=== Exercise data ===
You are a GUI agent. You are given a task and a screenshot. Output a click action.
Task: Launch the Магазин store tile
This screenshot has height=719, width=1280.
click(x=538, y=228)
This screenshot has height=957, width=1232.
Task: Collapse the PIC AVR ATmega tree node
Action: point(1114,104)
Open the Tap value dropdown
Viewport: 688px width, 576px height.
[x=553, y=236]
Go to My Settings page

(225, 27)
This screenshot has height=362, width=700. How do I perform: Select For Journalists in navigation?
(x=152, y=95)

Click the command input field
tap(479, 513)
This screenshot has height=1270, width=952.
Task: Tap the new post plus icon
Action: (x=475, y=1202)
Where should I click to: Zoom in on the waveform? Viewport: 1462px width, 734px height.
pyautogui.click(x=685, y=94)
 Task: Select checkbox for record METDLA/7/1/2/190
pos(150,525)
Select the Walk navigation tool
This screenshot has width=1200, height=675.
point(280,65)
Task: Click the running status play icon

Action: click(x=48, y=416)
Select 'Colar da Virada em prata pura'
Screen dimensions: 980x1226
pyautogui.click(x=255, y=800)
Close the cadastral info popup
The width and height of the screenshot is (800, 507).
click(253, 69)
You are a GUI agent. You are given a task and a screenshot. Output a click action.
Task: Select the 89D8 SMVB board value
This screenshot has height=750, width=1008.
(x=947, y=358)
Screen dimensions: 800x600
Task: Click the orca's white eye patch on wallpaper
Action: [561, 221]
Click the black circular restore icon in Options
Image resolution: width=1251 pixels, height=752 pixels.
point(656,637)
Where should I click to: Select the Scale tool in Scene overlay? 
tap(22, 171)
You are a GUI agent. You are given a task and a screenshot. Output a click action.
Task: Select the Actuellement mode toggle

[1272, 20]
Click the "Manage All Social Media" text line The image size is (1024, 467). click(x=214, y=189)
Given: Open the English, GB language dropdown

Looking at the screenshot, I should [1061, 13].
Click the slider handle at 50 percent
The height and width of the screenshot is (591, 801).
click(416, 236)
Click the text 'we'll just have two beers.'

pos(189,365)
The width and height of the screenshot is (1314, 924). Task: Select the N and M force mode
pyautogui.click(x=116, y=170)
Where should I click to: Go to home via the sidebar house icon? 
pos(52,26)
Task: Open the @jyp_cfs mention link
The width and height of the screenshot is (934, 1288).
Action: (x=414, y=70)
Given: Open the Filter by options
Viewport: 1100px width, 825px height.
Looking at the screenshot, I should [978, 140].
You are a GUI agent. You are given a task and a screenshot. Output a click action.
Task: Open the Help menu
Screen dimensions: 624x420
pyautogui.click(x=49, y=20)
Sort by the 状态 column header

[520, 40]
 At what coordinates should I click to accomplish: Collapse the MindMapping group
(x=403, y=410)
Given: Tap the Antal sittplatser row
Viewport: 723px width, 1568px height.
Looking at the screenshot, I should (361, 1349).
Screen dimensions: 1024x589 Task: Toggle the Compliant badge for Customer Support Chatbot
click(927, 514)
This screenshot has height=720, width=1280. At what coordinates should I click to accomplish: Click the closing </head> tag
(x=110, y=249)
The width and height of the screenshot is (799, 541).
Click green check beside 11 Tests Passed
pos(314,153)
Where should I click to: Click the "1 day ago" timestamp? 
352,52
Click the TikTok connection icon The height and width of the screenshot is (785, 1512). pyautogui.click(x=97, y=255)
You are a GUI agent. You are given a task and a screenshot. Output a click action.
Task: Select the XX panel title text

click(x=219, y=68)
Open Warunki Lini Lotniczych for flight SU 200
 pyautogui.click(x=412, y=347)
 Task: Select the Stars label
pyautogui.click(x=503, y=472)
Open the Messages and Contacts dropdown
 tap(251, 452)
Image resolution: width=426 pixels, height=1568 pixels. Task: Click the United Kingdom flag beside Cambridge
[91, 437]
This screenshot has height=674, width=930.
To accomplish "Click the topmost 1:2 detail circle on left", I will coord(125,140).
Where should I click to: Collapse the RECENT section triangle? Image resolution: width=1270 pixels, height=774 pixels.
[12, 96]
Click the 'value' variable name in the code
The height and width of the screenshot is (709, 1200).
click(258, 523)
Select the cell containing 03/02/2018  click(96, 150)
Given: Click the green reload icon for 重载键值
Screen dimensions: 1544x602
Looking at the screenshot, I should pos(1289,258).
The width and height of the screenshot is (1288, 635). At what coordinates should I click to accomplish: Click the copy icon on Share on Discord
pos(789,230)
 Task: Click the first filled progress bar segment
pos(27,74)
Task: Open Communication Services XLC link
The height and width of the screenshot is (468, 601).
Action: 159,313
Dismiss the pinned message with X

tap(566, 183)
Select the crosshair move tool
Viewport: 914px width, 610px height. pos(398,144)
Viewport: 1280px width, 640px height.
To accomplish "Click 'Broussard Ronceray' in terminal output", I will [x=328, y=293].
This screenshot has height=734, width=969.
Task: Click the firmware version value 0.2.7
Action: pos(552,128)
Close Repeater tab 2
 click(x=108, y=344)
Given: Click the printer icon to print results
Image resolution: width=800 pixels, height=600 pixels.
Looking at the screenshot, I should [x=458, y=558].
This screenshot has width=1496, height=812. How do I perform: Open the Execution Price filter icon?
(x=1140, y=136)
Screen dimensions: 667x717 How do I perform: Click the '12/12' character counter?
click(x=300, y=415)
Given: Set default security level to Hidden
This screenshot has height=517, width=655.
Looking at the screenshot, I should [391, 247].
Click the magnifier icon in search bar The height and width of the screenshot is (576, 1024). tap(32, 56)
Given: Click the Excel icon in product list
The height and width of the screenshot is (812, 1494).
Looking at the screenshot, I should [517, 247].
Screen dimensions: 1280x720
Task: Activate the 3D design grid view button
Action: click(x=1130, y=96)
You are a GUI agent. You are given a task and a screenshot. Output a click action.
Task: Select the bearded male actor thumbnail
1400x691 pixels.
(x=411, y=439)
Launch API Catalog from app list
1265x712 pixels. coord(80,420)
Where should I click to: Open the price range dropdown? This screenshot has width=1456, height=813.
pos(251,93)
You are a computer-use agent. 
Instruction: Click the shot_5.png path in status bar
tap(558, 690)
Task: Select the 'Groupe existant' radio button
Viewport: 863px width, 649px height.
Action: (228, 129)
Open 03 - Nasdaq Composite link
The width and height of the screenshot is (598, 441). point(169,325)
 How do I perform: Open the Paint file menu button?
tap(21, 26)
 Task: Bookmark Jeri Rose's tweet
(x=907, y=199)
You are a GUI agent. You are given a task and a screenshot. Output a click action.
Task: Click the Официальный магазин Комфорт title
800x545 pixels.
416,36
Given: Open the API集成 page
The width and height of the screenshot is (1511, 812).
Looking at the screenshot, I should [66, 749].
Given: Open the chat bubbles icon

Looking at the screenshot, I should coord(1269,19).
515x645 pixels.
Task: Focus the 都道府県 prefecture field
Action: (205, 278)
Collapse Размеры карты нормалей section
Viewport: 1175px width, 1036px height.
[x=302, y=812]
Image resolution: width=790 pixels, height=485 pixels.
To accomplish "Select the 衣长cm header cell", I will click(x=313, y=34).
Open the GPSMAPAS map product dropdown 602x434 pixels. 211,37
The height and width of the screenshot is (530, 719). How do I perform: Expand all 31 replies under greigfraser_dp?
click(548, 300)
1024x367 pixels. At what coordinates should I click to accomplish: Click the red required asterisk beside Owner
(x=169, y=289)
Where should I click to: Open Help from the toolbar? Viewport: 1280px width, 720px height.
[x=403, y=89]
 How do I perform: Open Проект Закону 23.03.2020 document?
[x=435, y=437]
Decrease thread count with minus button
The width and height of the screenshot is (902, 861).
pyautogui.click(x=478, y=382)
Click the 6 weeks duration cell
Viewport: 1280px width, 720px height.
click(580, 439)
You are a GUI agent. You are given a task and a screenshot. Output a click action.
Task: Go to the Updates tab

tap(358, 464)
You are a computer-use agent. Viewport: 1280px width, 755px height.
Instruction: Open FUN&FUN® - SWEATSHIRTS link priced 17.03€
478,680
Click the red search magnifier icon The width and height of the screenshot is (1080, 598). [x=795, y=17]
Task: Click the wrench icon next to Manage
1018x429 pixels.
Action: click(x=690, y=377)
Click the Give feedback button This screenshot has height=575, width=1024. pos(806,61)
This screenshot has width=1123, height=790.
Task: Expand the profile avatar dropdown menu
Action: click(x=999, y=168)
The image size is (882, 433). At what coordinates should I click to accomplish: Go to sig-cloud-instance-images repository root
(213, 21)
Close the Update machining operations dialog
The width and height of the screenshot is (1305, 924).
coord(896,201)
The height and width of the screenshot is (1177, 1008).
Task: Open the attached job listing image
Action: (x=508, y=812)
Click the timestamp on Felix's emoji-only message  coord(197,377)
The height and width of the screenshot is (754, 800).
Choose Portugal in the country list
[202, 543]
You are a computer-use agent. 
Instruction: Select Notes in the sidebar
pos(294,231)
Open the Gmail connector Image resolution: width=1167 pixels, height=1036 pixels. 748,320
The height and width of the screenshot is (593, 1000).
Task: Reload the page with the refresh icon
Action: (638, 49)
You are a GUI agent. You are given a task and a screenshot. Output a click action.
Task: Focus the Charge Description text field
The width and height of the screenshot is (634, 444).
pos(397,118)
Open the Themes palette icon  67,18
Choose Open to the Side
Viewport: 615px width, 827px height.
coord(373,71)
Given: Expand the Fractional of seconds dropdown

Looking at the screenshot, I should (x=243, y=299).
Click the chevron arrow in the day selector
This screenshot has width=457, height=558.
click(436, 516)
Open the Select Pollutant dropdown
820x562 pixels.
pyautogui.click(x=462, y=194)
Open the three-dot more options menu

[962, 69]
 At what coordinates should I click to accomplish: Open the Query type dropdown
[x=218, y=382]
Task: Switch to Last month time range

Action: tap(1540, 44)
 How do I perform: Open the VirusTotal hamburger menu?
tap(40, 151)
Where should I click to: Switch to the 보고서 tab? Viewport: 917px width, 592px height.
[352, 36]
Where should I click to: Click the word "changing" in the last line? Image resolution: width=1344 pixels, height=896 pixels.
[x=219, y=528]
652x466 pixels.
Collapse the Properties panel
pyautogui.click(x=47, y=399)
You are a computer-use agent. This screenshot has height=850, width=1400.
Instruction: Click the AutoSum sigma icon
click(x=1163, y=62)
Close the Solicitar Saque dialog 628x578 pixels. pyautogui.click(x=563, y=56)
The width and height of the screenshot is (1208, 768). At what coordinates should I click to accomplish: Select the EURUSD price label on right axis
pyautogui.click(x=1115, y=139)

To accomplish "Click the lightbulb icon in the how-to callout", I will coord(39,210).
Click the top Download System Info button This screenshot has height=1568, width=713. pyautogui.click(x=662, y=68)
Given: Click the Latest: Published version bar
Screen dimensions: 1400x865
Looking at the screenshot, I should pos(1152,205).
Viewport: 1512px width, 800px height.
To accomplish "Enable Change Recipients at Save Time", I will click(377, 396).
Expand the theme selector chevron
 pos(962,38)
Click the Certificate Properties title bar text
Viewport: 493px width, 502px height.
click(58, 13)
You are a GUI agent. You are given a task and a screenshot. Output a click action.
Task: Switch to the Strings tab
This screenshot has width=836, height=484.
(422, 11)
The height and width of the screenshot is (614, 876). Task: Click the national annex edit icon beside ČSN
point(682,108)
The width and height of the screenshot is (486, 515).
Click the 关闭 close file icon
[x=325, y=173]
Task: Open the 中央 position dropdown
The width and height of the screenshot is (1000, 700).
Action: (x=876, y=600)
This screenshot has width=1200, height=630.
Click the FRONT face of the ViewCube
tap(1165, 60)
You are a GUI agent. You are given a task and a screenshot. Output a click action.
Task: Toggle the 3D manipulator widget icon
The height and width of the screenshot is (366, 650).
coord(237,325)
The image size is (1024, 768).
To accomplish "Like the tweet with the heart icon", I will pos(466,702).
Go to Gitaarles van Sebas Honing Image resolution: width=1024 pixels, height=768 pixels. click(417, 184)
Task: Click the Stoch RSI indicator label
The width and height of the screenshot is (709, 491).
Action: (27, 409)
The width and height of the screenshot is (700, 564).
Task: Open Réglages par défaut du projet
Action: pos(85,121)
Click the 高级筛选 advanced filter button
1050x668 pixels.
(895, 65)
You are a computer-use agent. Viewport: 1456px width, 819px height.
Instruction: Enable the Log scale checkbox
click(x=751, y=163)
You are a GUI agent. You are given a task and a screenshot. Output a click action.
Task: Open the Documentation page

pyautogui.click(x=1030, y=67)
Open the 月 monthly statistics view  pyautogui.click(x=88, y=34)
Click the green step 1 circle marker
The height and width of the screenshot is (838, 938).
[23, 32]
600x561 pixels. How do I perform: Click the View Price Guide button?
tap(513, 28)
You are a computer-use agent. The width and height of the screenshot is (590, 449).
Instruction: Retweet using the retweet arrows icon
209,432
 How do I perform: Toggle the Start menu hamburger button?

=== Problem statement ===
Repeat, character for character, the lines of the material above from the line with "The width and height of the screenshot is (709, 491)." through the line with "You are a computer-use agent. The".

=== Finished task ===
The width and height of the screenshot is (709, 491).
Action: (27, 409)
The width and height of the screenshot is (700, 564).
Task: Open Réglages par défaut du projet
Action: pos(85,121)
Click the 高级筛选 advanced filter button
1050x668 pixels.
(895, 65)
You are a computer-use agent. Viewport: 1456px width, 819px height.
Instruction: Enable the Log scale checkbox
click(x=751, y=163)
You are a GUI agent. You are given a task and a screenshot. Output a click action.
Task: Open the Documentation page

pyautogui.click(x=1030, y=67)
Open the 月 monthly statistics view  pyautogui.click(x=88, y=34)
Click the green step 1 circle marker
The height and width of the screenshot is (838, 938).
[23, 32]
600x561 pixels. How do I perform: Click the View Price Guide button?
tap(513, 28)
You are a computer-use agent. The width and height of the screenshot is (590, 449).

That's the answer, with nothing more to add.